**Recorded data**
□ □ □ □
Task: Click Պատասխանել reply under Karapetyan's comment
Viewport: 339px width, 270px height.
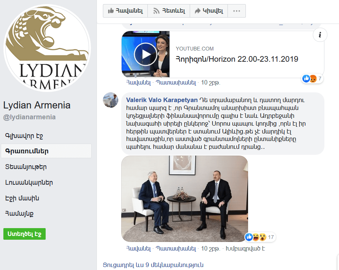Action: click(x=176, y=249)
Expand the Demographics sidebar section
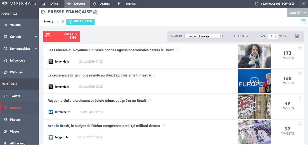Image resolution: width=308 pixels, height=145 pixels. click(36, 49)
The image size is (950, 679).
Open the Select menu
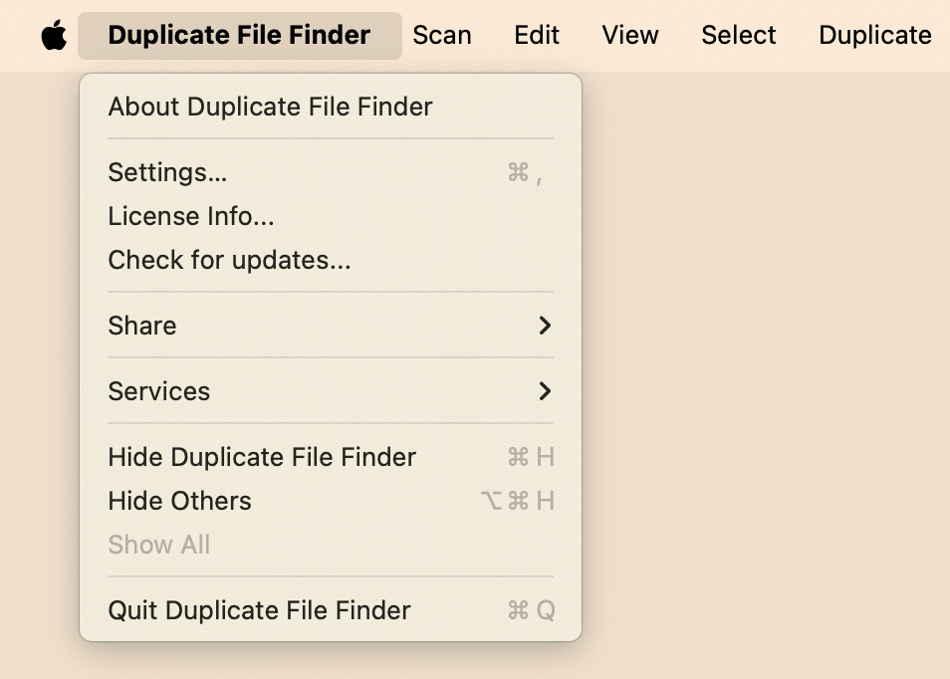pyautogui.click(x=739, y=36)
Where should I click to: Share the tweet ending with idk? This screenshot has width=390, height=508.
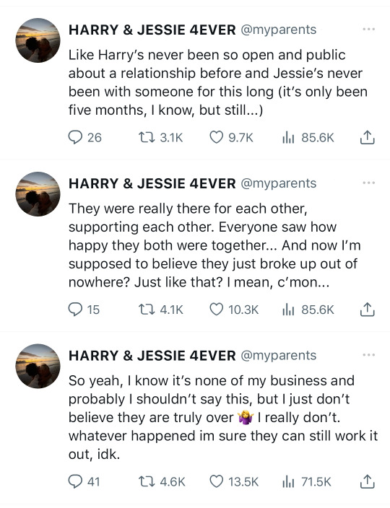(x=367, y=481)
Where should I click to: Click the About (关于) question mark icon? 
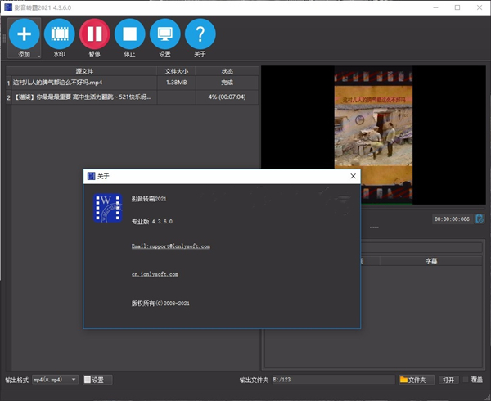[200, 34]
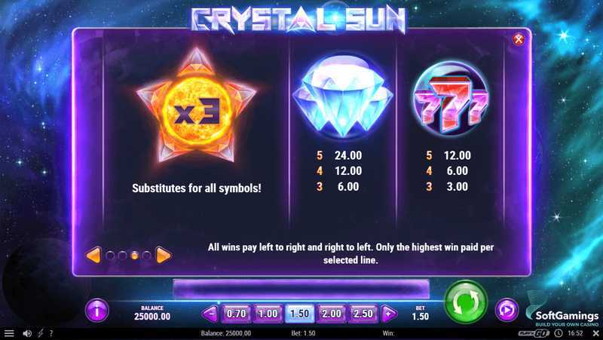Select the 1.00 bet option

pyautogui.click(x=268, y=314)
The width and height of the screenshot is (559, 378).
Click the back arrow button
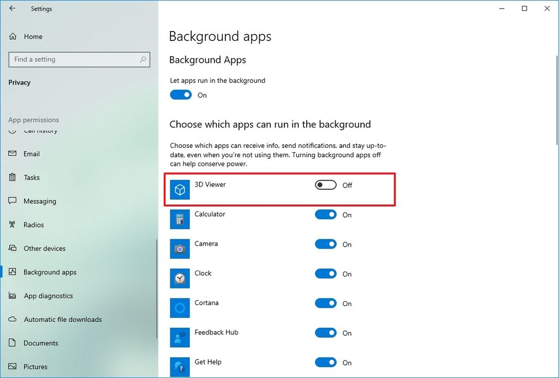coord(12,8)
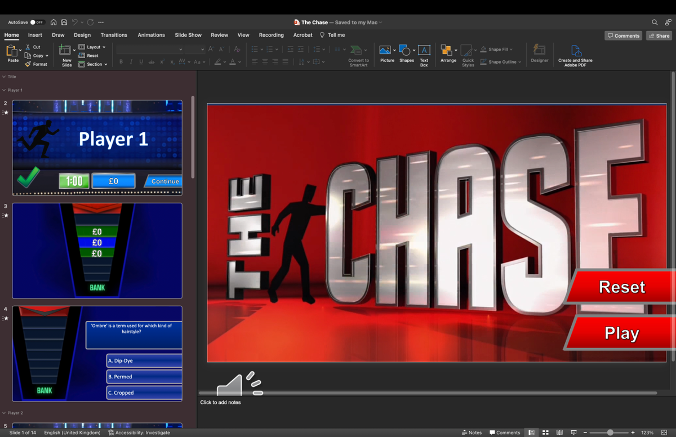The width and height of the screenshot is (676, 437).
Task: Click Create and Share Adobe PDF icon
Action: click(575, 50)
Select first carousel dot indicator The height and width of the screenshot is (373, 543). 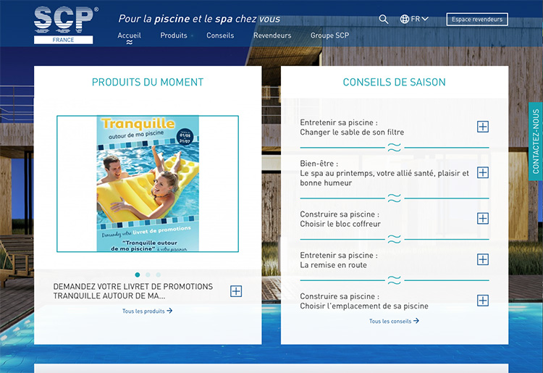[138, 274]
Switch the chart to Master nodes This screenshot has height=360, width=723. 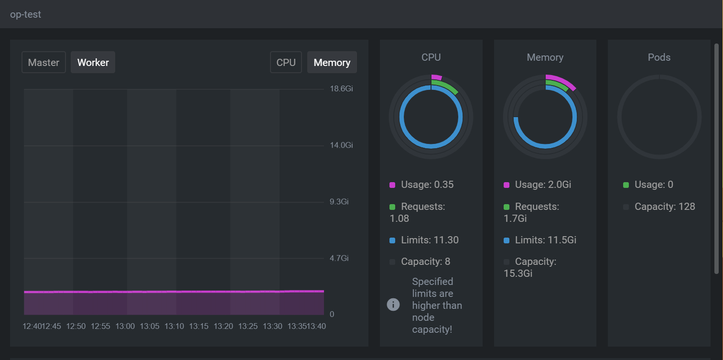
□ □ □ □
**Work instructions**
Take the material above and output only the lines from the one that contains "Where should I click to: Share" through the one that contains "The width and height of the screenshot is (559, 378).", ends included and images left out.

**Exercise result**
Where should I click to: Share the tweet ending with idk? This screenshot has width=390, height=508.
(x=367, y=481)
Where should I click to: Click the About (关于) question mark icon? 
[200, 34]
Select the 1.00 bet option

pyautogui.click(x=268, y=314)
The width and height of the screenshot is (559, 378).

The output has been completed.